REQUIRED TASK: Print these lines again without changing anything in them.
# START OF MATERIAL TO PROCESS
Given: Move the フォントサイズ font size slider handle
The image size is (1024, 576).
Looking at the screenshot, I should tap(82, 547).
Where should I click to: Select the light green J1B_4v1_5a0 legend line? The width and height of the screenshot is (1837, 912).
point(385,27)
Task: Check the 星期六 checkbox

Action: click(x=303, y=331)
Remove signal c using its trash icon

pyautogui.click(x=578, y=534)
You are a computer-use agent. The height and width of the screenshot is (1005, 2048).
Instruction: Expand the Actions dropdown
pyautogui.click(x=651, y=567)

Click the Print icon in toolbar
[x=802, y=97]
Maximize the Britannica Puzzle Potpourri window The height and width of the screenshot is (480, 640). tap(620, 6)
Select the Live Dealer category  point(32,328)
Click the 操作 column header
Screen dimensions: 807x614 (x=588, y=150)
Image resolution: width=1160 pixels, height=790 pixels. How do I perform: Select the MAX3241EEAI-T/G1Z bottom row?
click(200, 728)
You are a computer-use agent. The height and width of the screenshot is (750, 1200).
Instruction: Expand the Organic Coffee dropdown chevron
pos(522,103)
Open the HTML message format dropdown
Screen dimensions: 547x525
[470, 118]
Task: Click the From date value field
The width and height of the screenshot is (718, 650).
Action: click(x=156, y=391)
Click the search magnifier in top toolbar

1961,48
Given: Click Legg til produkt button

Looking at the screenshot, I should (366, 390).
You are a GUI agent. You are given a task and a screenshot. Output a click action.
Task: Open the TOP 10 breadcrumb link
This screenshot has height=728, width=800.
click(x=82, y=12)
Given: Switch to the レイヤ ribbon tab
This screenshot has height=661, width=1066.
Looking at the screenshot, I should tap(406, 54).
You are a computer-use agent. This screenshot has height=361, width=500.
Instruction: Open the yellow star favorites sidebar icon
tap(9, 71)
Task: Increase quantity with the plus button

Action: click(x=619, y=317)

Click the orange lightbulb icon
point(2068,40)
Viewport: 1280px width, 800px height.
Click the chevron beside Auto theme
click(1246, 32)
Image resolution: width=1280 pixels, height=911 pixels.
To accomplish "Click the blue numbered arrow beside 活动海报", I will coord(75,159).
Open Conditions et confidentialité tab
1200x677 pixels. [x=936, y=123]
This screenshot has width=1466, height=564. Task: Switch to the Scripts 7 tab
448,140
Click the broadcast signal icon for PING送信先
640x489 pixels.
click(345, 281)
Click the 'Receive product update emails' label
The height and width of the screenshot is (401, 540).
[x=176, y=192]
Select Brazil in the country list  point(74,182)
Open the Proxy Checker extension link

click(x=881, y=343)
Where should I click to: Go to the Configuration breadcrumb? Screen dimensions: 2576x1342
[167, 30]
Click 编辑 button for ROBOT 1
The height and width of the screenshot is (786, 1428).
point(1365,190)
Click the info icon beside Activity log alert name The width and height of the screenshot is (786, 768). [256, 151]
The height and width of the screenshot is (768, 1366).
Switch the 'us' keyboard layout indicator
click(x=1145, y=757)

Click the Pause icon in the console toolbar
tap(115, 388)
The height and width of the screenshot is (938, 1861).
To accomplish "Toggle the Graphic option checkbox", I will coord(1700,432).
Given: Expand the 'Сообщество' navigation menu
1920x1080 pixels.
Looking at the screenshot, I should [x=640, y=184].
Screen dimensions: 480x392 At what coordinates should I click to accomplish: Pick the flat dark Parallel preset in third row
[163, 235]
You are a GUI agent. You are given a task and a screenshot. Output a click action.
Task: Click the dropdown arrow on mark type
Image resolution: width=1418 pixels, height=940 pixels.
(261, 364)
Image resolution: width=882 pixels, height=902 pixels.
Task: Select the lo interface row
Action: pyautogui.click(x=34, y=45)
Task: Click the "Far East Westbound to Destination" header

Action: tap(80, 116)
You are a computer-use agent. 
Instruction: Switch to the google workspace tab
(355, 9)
# END OF MATERIAL TO PROCESS
THE SOLUTION:
Given: Move the フォントサイズ font size slider handle
The image size is (1024, 576).
Looking at the screenshot, I should tap(82, 547).
Where should I click to: Select the light green J1B_4v1_5a0 legend line? The width and height of the screenshot is (1837, 912).
point(385,27)
Task: Check the 星期六 checkbox

Action: click(x=303, y=331)
Remove signal c using its trash icon

pyautogui.click(x=578, y=534)
You are a computer-use agent. The height and width of the screenshot is (1005, 2048).
Instruction: Expand the Actions dropdown
pyautogui.click(x=651, y=567)

Click the Print icon in toolbar
[x=802, y=97]
Maximize the Britannica Puzzle Potpourri window The height and width of the screenshot is (480, 640). tap(620, 6)
Select the Live Dealer category  point(32,328)
Click the 操作 column header
Screen dimensions: 807x614 (x=588, y=150)
Image resolution: width=1160 pixels, height=790 pixels. How do I perform: Select the MAX3241EEAI-T/G1Z bottom row?
click(200, 728)
You are a computer-use agent. The height and width of the screenshot is (750, 1200).
Instruction: Expand the Organic Coffee dropdown chevron
pos(522,103)
Open the HTML message format dropdown
Screen dimensions: 547x525
[470, 118]
Task: Click the From date value field
The width and height of the screenshot is (718, 650).
Action: click(x=156, y=391)
Click the search magnifier in top toolbar

1961,48
Given: Click Legg til produkt button

Looking at the screenshot, I should (366, 390).
You are a GUI agent. You are given a task and a screenshot. Output a click action.
Task: Open the TOP 10 breadcrumb link
This screenshot has height=728, width=800.
click(x=82, y=12)
Given: Switch to the レイヤ ribbon tab
This screenshot has height=661, width=1066.
Looking at the screenshot, I should tap(406, 54).
You are a computer-use agent. This screenshot has height=361, width=500.
Instruction: Open the yellow star favorites sidebar icon
tap(9, 71)
Task: Increase quantity with the plus button

Action: click(x=619, y=317)

Click the orange lightbulb icon
point(2068,40)
Viewport: 1280px width, 800px height.
Click the chevron beside Auto theme
click(1246, 32)
Image resolution: width=1280 pixels, height=911 pixels.
To accomplish "Click the blue numbered arrow beside 活动海报", I will coord(75,159).
Open Conditions et confidentialité tab
1200x677 pixels. [x=936, y=123]
This screenshot has width=1466, height=564. Task: Switch to the Scripts 7 tab
448,140
Click the broadcast signal icon for PING送信先
640x489 pixels.
click(345, 281)
Click the 'Receive product update emails' label
The height and width of the screenshot is (401, 540).
[x=176, y=192]
Select Brazil in the country list  point(74,182)
Open the Proxy Checker extension link

click(x=881, y=343)
Where should I click to: Go to the Configuration breadcrumb? Screen dimensions: 2576x1342
[167, 30]
Click 编辑 button for ROBOT 1
The height and width of the screenshot is (786, 1428).
point(1365,190)
Click the info icon beside Activity log alert name The width and height of the screenshot is (786, 768). [256, 151]
The height and width of the screenshot is (768, 1366).
Switch the 'us' keyboard layout indicator
click(x=1145, y=757)

Click the Pause icon in the console toolbar
tap(115, 388)
The height and width of the screenshot is (938, 1861).
To accomplish "Toggle the Graphic option checkbox", I will coord(1700,432).
Given: Expand the 'Сообщество' navigation menu
1920x1080 pixels.
Looking at the screenshot, I should [x=640, y=184].
Screen dimensions: 480x392 At what coordinates should I click to accomplish: Pick the flat dark Parallel preset in third row
[163, 235]
You are a GUI agent. You are given a task and a screenshot. Output a click action.
Task: Click the dropdown arrow on mark type
Image resolution: width=1418 pixels, height=940 pixels.
(261, 364)
Image resolution: width=882 pixels, height=902 pixels.
Task: Select the lo interface row
Action: pyautogui.click(x=34, y=45)
Task: Click the "Far East Westbound to Destination" header

Action: tap(80, 116)
You are a computer-use agent. 
Instruction: Switch to the google workspace tab
(355, 9)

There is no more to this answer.